- **The task**:
Please turn the rows below into a JSON list of strings with one string per line, starting at the line that contains "You are a computer-use agent. 581x436 pixels." and ending at the final line of the rows. Leave out any blank lines.

- **Materials provided**:
________________________________________
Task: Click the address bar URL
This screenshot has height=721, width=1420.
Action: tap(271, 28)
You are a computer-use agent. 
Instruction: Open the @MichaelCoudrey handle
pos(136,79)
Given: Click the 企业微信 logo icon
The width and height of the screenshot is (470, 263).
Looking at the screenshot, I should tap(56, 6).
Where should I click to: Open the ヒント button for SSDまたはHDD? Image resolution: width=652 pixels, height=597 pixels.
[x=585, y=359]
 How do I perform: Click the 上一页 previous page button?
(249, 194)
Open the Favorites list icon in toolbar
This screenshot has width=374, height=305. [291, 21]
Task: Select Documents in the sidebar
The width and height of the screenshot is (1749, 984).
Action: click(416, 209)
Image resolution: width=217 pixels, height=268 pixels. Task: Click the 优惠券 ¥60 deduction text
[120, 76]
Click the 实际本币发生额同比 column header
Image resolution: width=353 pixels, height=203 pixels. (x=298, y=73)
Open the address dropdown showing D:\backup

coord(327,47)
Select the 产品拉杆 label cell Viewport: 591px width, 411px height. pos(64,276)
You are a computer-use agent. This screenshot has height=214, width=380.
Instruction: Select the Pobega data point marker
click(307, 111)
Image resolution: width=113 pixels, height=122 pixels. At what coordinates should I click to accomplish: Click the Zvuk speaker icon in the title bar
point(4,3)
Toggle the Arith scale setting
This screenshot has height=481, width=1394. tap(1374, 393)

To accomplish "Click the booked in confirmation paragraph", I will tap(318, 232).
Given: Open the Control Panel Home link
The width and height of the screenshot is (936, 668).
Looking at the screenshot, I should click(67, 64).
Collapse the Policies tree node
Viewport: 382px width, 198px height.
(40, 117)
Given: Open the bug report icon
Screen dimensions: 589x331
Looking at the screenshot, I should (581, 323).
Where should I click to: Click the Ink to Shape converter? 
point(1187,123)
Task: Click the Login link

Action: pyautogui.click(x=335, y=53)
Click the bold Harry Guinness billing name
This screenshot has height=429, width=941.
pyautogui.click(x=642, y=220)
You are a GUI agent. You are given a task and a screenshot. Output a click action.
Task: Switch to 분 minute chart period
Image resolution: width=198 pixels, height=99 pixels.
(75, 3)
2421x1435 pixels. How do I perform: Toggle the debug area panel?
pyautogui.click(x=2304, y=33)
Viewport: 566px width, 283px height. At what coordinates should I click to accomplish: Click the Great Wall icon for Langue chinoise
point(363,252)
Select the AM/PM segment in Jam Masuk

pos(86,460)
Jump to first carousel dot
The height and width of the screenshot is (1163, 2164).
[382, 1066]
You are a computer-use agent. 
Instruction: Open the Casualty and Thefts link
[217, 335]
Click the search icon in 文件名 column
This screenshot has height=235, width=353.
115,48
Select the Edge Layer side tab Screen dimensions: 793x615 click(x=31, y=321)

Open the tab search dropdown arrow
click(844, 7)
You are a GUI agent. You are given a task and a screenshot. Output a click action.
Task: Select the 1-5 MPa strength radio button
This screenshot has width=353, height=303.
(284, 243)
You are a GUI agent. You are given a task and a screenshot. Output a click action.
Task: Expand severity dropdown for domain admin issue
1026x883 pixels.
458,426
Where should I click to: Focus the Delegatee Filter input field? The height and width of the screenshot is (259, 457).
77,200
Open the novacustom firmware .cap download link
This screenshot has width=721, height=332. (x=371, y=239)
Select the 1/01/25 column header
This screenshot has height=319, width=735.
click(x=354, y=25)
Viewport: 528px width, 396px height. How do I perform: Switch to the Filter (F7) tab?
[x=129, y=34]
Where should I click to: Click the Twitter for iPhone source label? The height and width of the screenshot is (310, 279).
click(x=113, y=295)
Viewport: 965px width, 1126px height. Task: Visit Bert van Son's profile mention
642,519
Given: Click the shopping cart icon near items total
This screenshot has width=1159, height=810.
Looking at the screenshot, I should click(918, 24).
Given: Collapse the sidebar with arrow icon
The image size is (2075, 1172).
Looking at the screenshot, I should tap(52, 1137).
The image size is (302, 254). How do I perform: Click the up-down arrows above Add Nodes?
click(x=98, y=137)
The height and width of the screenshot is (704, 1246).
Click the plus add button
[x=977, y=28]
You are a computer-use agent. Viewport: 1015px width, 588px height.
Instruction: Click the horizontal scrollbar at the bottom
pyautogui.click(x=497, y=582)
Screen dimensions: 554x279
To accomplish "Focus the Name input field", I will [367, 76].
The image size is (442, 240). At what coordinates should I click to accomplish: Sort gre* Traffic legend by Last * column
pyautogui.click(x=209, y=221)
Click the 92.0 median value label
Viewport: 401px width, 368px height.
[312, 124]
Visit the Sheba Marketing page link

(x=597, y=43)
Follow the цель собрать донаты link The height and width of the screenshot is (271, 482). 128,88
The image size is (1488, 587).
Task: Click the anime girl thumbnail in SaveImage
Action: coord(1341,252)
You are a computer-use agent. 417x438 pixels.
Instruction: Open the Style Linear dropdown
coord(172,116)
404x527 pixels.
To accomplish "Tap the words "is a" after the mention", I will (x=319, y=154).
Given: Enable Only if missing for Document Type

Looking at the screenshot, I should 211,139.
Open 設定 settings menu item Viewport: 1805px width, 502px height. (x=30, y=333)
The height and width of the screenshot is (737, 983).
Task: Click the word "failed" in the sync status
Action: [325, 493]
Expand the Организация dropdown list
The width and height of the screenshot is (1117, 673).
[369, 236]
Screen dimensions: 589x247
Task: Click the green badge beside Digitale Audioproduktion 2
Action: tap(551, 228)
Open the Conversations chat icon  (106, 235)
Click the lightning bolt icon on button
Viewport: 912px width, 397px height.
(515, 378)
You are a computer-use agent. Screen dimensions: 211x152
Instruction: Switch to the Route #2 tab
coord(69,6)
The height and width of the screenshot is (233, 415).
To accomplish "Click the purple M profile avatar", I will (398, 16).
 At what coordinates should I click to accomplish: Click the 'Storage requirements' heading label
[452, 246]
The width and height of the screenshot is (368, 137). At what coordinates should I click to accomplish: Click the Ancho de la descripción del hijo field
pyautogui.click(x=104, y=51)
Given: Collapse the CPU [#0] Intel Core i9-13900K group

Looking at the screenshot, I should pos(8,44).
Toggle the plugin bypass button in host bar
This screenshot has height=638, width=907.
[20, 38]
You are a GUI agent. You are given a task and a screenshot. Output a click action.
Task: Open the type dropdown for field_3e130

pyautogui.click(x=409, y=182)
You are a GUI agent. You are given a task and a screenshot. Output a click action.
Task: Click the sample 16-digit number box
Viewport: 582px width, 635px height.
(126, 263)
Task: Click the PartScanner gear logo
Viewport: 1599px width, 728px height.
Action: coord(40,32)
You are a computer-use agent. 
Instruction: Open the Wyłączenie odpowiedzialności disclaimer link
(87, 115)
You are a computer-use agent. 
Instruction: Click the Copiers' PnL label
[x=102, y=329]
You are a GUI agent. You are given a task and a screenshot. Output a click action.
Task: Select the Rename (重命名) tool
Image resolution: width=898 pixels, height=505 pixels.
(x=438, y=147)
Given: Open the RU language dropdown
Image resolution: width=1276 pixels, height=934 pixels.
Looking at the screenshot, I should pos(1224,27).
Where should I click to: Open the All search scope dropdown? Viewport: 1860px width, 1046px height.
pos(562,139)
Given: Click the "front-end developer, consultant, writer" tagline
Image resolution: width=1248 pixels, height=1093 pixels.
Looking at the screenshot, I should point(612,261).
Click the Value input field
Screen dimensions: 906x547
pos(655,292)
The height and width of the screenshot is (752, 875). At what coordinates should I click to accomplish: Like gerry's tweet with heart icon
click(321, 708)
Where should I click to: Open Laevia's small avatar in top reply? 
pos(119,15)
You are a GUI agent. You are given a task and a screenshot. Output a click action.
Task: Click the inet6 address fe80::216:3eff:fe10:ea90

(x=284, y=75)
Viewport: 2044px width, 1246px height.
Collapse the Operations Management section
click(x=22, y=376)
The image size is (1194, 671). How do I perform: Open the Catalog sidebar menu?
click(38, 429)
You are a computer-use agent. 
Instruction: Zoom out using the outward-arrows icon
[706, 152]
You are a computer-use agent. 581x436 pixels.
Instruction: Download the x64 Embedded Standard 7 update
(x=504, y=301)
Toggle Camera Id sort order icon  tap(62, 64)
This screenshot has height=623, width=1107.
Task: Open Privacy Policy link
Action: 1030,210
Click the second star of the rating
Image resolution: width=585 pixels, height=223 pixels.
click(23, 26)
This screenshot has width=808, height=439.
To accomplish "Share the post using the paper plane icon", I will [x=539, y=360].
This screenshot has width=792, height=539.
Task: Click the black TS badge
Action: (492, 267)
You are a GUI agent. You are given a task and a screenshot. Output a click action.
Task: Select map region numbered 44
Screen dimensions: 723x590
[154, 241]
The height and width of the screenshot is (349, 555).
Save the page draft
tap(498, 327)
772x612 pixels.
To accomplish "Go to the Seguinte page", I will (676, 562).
________________________________________
- **Answer to this task**:
[
  "You are a computer-use agent. 581x436 pixels.",
  "Instruction: Download the x64 Embedded Standard 7 update",
  "(x=504, y=301)",
  "Toggle Camera Id sort order icon  tap(62, 64)",
  "This screenshot has height=623, width=1107.",
  "Task: Open Privacy Policy link",
  "Action: 1030,210",
  "Click the second star of the rating",
  "Image resolution: width=585 pixels, height=223 pixels.",
  "click(23, 26)",
  "This screenshot has width=808, height=439.",
  "To accomplish \"Share the post using the paper plane icon\", I will [x=539, y=360].",
  "This screenshot has width=792, height=539.",
  "Task: Click the black TS badge",
  "Action: (492, 267)",
  "You are a GUI agent. You are given a task and a screenshot. Output a click action.",
  "Task: Select map region numbered 44",
  "Screen dimensions: 723x590",
  "[154, 241]",
  "The height and width of the screenshot is (349, 555).",
  "Save the page draft",
  "tap(498, 327)",
  "772x612 pixels.",
  "To accomplish \"Go to the Seguinte page\", I will (676, 562)."
]